Blessed are they who follow the Law of the Lord!
The question of what really amounts to happiness has gripped man for centuries, for as long as he has existed. It is an essential human question, one which is very much related to the question of meaning in life. Both questions ultimately turn to the truth that man’s search for meaning is actually his search for happiness in the final instance.
This is a question which has been expressed in many cultures and in many philosophies. We hear it in the Gospel most especially, through the lips of an unnamed rich young man in the account of Matthew (cf. chapter 19:16-19) who poses this question to the Lord: “Teacher, what good deed must I do to have eternal life?” In answer the Lord says, “If you would enter life, keep the commandments.”
Keep the commandments. This is something which the readings this Sixth Sunday in Ordinary Time enjoins us, we who wish to follow Christ, who came that we may have life, and have it to the full. Keeping the commandments allow us to provide an answer to this question that man has made to himself concerning happiness, which equivalently means living life, entering life, having it to the full. In the Responsorial Psalm itself we hear beatitude—happiness, being blessed—as something which is given to and belongs to those who follow the Law of the Lord.
This is an injunction, a command, which the people of Israel were very much aware of. Ever since this Law was given to them through Moses by God they knew that, before this positive expression of God’s will already revealed tacitly in nature, a choice yawned open before them: the choice between life and death, between happiness and damnation; with the voice of the Lord their God telling them to “choose life” they realized that following the commandments of God was the sure way of arriving at authentic answer to the question of true happiness.
This Law, preserved in the holy writings of the people of Israel—the Torah—is brought into fulfillment in the coming of the Son of God, the same Lord had given the Law to the people. Though he came to renew all things (cf. Rev. 21:1), it did not mean the abolition of this Law; with respect to the Law, the Lord “upgrades” so to speak the way we view the following of this same Law as a guide—not the source, as some of his contemporaries (among them especially the Pharisees) believed—to happiness and salvation in God.
In the Gospel the Lord Jesus is careful to point out that it is not the scrupulous and legalistic accomplishment of the Law that saves and gives glory to God. This is what he means by the righteousness of the Pharisees and the teachers of the Law. These were people who were utterly punctilious in obeying the Law to the letter. Not that obeying it to the letter is bad, but that which the Lord attacks in the attitude of the Pharisees is that in sticking to the letter so rigorously they had forsaken its spirit. They had forgotten that holiness does not come from following a dead letter but rather from being moved by the Spirit of the Living God that breathes through the letters of the Law, through the Commandments.

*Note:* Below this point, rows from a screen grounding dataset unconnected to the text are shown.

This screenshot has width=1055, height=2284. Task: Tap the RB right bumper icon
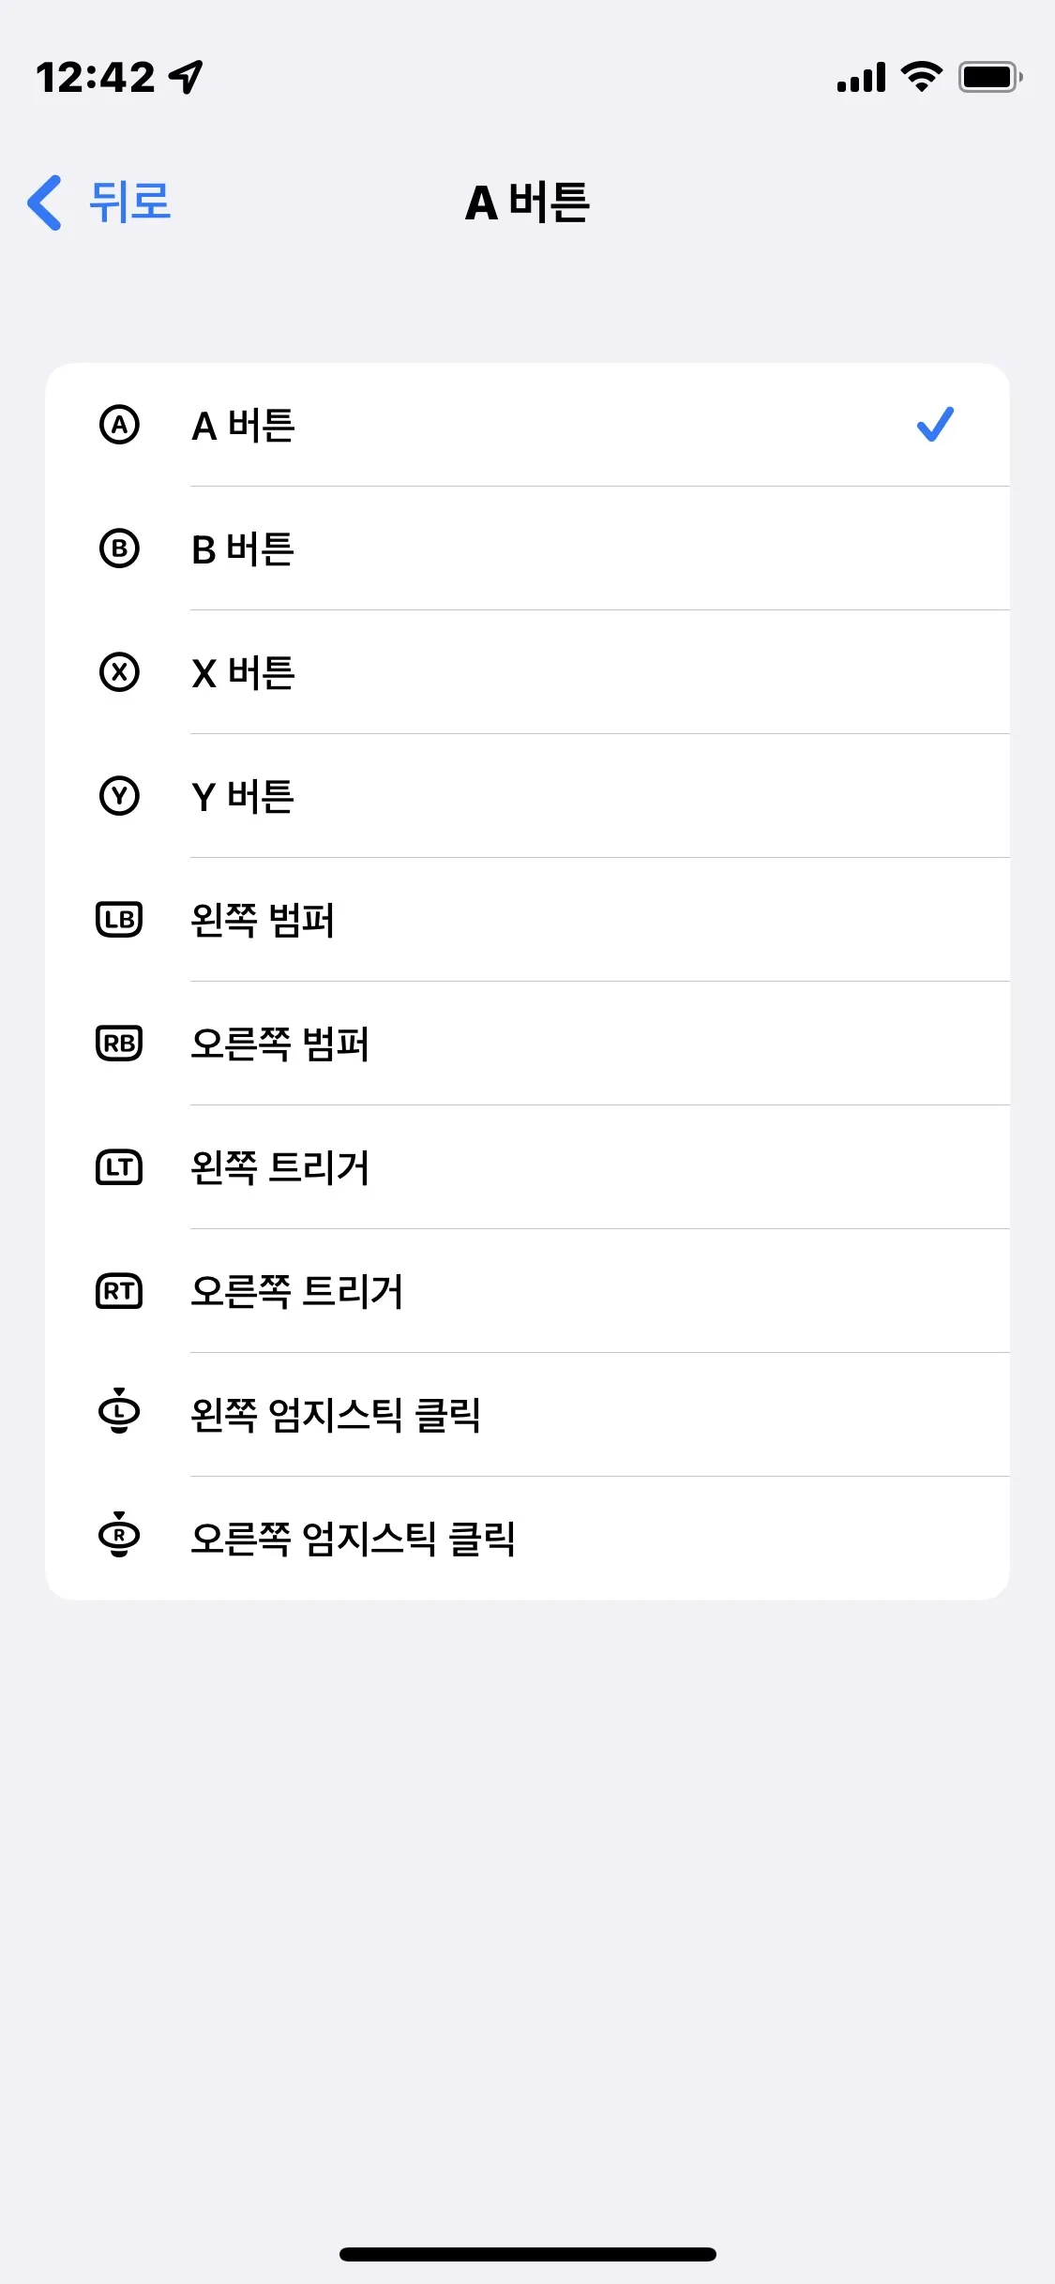119,1044
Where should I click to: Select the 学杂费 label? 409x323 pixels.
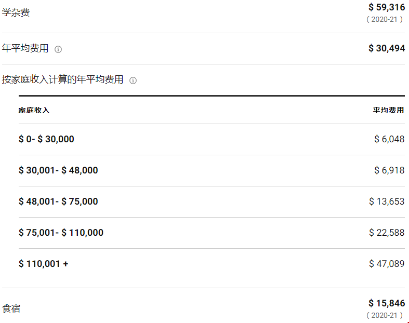(16, 12)
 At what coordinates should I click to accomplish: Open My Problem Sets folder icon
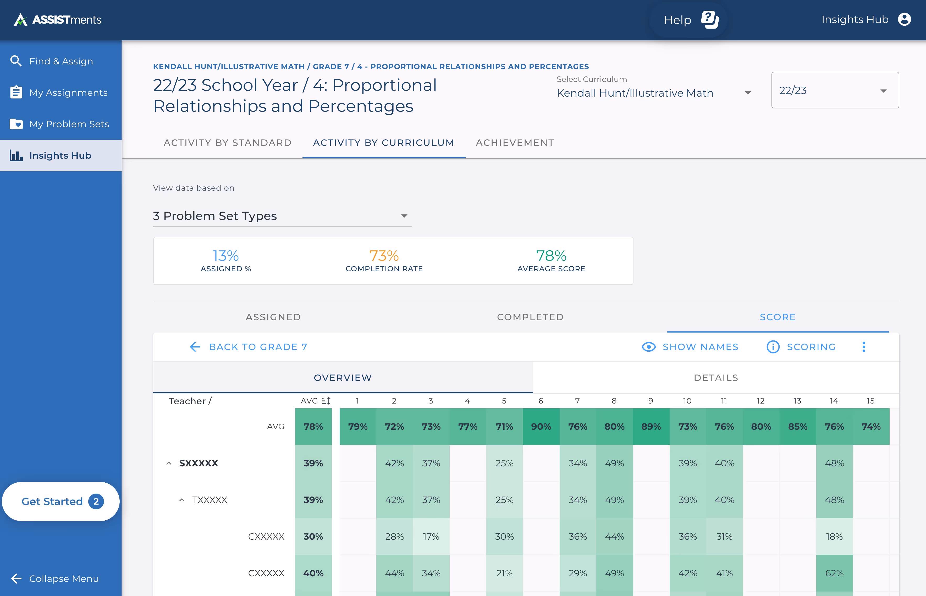click(x=16, y=124)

Jesus the Lord tells us that we need to go deeper than the words of the Commandments themselves. Following the commandments is the basis of our morality; this means that the commandments of God are not just letters, but a life to be lived. It is not merely superficial, but one that affects the persons in all levels, especially his mind and heart, which only God sees. A superficial following of the commandments leads to a pharisaical morality of life: it is living the commandments in a way that does not surpass that of the Pharisees.
This is something that could be said of how many Christians today live morally: it is merely skin-deep. Here the commandments are best seen as mere prohibitions and not as a life to be lived. Seen as an imposition, it is grudgingly followed as something which curtails my own personal freedom, not as something which actually guarantees it.
Finally, living the commandments would remain dead letter for us who follow Christ unless we allow ourselves to be led by the Spirit. Only the Spirit, who probes everything, even the depths of God (cf. 1 Cor.2:10), can teach us how to live the commandments, leading lives that are pleasing to God. May his breath vivify us and bring us the happiness that each of us was destined for.